Both of these columns are contributing nothing so we will not consider them while modelling. Also total population will be ignored.

In [None]:
data1 =data.drop(columns = ['Region', 'Office Location Id', 'Total Population'])
data1.head()

In [None]:
from sklearn.preprocessing import Normalizer
norm = Normalizer()
columns = data1.columns
data1 = norm.fit_transform(data1)
data1 = pd.DataFrame(data1, columns=columns)
data1.head()

# CLUSTERING

In [None]:
from sklearn.cluster import KMeans
kmeans = KMeans(n_clusters=2)
kmeans.fit(data1)
pred = kmeans.predict(data1)

In [None]:
pred, len(pred)

In [None]:
kmeans.inertia_

# getting right number of clusters using inertia vs no of clusters

In [None]:
SSE = []
for clusters in range(1, 10):
    kmeans = KMeans(n_clusters= clusters)
    kmeans.fit(data1)
    SSE.append(kmeans.inertia_)

In [None]:
frame = pd.DataFrame({'Cluster':range(1,10), 'SSE':SSE})

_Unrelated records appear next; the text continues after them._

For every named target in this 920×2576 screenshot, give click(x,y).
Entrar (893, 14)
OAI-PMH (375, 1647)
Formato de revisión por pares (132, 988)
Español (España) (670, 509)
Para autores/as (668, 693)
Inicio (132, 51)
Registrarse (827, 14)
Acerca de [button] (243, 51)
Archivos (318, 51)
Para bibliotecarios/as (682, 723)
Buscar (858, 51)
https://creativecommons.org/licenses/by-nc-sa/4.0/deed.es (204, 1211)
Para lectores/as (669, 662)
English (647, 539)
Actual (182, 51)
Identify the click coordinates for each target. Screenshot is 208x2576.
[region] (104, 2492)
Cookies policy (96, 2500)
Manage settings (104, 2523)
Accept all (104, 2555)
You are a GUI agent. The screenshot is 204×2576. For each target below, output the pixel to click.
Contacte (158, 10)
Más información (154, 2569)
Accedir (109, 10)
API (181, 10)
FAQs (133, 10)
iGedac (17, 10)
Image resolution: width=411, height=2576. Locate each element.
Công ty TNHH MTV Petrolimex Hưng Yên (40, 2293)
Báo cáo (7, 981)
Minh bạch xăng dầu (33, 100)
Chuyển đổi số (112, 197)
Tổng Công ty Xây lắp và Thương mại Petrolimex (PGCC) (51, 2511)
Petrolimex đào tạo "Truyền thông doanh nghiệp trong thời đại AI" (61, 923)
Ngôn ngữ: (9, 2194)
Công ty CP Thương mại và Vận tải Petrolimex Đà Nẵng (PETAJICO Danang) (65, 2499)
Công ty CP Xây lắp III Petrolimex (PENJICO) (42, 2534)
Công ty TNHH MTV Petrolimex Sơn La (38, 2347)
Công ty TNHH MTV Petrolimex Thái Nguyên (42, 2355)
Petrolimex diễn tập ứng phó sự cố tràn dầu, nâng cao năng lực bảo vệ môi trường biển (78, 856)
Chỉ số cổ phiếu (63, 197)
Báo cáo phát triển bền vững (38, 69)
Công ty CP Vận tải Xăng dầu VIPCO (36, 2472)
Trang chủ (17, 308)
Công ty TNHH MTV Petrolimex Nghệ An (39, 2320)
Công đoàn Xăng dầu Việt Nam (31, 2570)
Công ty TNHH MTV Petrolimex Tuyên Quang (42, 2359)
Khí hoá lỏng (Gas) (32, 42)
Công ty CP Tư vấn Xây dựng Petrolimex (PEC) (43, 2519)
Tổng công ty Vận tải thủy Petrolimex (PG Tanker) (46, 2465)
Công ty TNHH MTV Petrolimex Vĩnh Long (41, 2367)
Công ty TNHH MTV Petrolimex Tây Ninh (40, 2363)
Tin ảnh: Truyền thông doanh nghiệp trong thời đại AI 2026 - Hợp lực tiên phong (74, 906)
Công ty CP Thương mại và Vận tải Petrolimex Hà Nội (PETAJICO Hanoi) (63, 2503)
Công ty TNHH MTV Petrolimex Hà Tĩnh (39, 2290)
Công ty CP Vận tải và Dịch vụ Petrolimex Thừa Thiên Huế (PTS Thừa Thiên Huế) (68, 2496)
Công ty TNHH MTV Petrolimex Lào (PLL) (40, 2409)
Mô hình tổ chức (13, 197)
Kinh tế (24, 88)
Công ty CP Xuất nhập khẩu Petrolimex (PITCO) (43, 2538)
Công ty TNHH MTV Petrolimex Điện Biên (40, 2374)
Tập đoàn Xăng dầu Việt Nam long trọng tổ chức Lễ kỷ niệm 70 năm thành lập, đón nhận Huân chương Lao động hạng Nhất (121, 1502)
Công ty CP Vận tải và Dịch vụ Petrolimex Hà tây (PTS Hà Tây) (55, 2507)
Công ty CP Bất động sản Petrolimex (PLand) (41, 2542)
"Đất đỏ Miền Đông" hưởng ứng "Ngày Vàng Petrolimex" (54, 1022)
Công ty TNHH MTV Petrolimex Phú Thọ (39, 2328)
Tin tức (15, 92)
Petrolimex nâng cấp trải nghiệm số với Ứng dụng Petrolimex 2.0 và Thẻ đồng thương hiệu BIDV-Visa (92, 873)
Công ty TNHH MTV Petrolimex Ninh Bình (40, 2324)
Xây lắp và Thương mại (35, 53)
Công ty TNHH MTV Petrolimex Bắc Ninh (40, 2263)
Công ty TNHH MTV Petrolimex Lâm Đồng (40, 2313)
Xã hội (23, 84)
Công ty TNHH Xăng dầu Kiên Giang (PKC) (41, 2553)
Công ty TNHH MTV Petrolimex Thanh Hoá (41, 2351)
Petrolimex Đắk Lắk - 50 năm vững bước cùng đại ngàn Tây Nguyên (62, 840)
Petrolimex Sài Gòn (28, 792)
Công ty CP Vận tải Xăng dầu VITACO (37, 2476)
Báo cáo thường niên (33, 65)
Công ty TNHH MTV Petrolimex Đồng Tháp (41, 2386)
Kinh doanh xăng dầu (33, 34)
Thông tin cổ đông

plt.figure(figsize = (12, 6))
plt.plot(frame['Cluster'], frame['SSE'], marker = 'o')
plt.xlabel('Number of clusters')
plt.ylabel('INERTIA')


In [None]:
kmeans = KMeans(n_clusters=3)
kmeans.fit(data1)
pred = kmeans.predict(data1)

In [None]:
data1['clusters'] = pred

In [None]:
def seg(str_x, str_y, cluster):
    x = []
    y = []
    
    for i in range(clusters):
        x.append(data1[str_x][data1['clusters'] == i])
        y.append(data1[str_y][data1['clusters'] == i])
        
    return x, y

def plot_clusters(str_x, str_y, cluster):
    plt.figure(figsize=(5, 5), dpi = 120)
    
    x, y = seg(str_x, str_y, cluster)
    
    for i in range(cluster):
        plt.scatter(x[i], y[i], label = f'cluster{i}')
        
    plt.xlabel(str_x)
    plt.ylabel(str_y)
    plt.title(str(str_x + " vs "+ str_y))
    plt.legend()

In [None]:
plot_clusters('Indians', 'Foreigners', 3)

In [None]:
plot_clusters('Indian_Male', 'Foreigners_Male', 3)